Les 25 et 26 avril, le Mali a fait l’objet de multiples attaques armées coordonnées, menées par la coalition djihadiste du GSIM/JNIM, Groupe de Soutien à l’islam et aux musulmans et du FLA, Front de libération de l’Azawad. Il en résulte d’importants dégâts matériels, des pertes humaines inestimables et la reprise de la ville de Kidal par les rebelles Touaregs.
Trois pays sahéliens sont affranchis de la CEDEAO, s’agrégeant constituer l’Alliance des États du Sahel (AES). Le trio justifie son divorce par le panafricanisme et le souverainisme. Ils ont dénoncé le zèle dont la communauté a fait montre dans l’application des sanctions contre les coupables de putschs militaires ou constitutionnels. Mais beaucoup d’observateurs avisés considèrent cet argumentaire comme une fuite en avant pour justifier leurs putschs et légitimé la confiscation durable du pouvoir. La résolution de la crise sécuritaire définie comme objectif prioritaire au Mali, au Burkina Faso et au Niger. On est bien loin du compte, en dépit des soutiens humain et matériel de la Fédération de Russie. Ainsi, à Ti-n-Zaouâtene, le Front de Libération de l’Azawad a infligé une défaite humiliante aux soldats Maliens et leurs soutiens du groupe Wagner.

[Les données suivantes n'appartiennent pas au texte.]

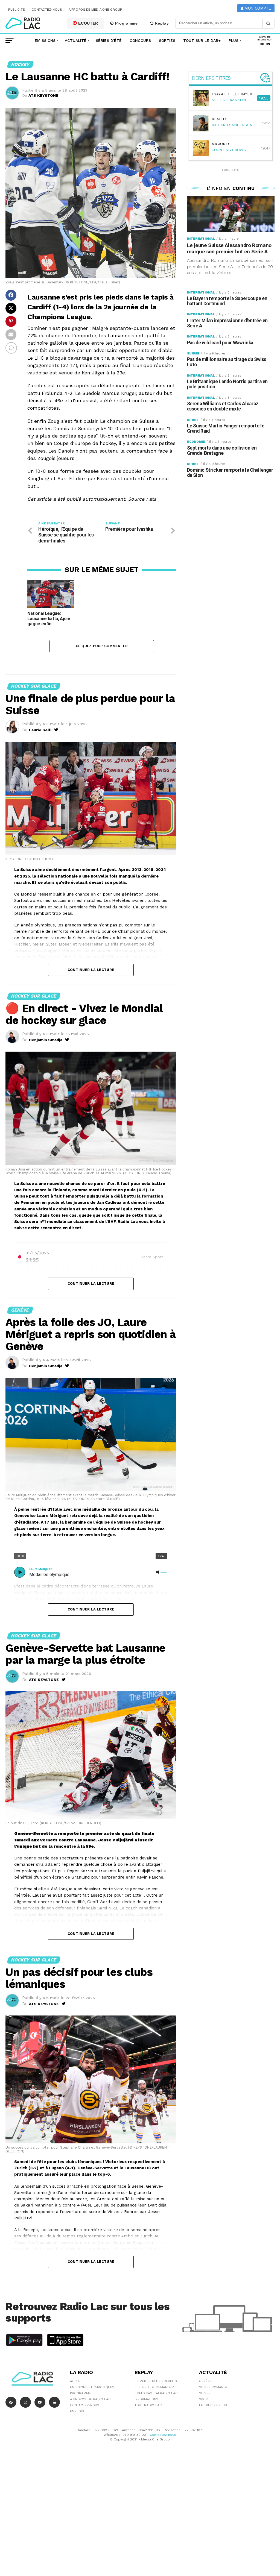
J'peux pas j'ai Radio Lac (156, 2393)
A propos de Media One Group (95, 9)
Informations (146, 2399)
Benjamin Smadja (45, 1040)
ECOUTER (87, 23)
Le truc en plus (213, 2405)
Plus (233, 40)
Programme (126, 23)
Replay (161, 23)
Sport (204, 2399)
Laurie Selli (40, 730)
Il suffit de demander (154, 2387)
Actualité (75, 40)
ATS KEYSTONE (43, 95)
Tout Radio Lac (148, 2405)
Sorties (167, 40)
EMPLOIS (77, 2411)
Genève (205, 2381)
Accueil (76, 2381)
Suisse (205, 2393)
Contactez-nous (47, 9)
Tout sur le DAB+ (202, 40)
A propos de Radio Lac (90, 2399)
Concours (140, 40)
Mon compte (257, 8)
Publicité (16, 9)
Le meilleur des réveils (156, 2381)
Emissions (45, 40)
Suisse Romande (213, 2387)
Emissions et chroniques (92, 2387)
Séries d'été (109, 40)
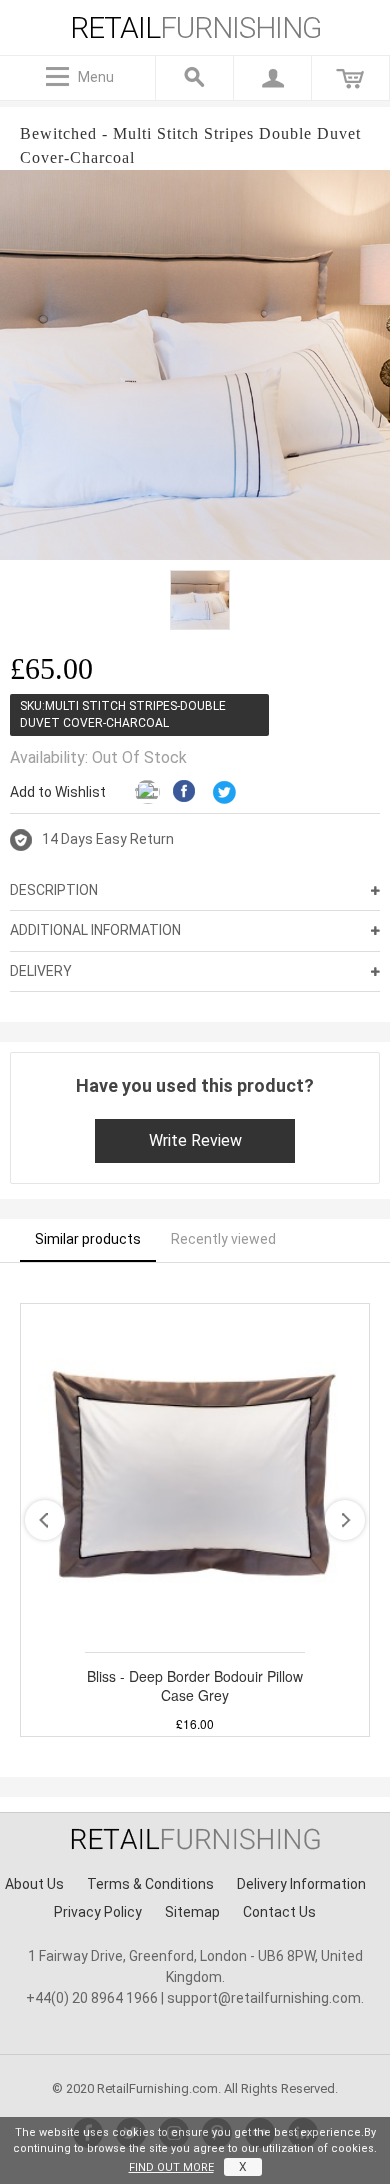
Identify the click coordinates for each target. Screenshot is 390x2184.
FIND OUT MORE (171, 2167)
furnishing (195, 27)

Les groupes djihadistes ont attaqué à plusieurs reprises des cibles militaires considérées comme imprenables : la ville garnison de Kati et la Base 101 de l’aéroport de Bamako. Les terroristes se sont payés même le luxe d’organiser des blocus des voies terrestres, perturbant l’économie et asphyxiant le pays.
Les deux autres États de l’AES ne sont pas non plus indemnes des foucades djihadistes. L’aéroport international de Niamey a été souventefois visé par des attaques qui l’ont profondément perturbé. Çà et là, des symboles du pouvoir ont été saccagés, vandalisés tandis que des autorités ont été molestées, enlevées et faites otages. La ville de Kidal a changé plusieurs fois de maître.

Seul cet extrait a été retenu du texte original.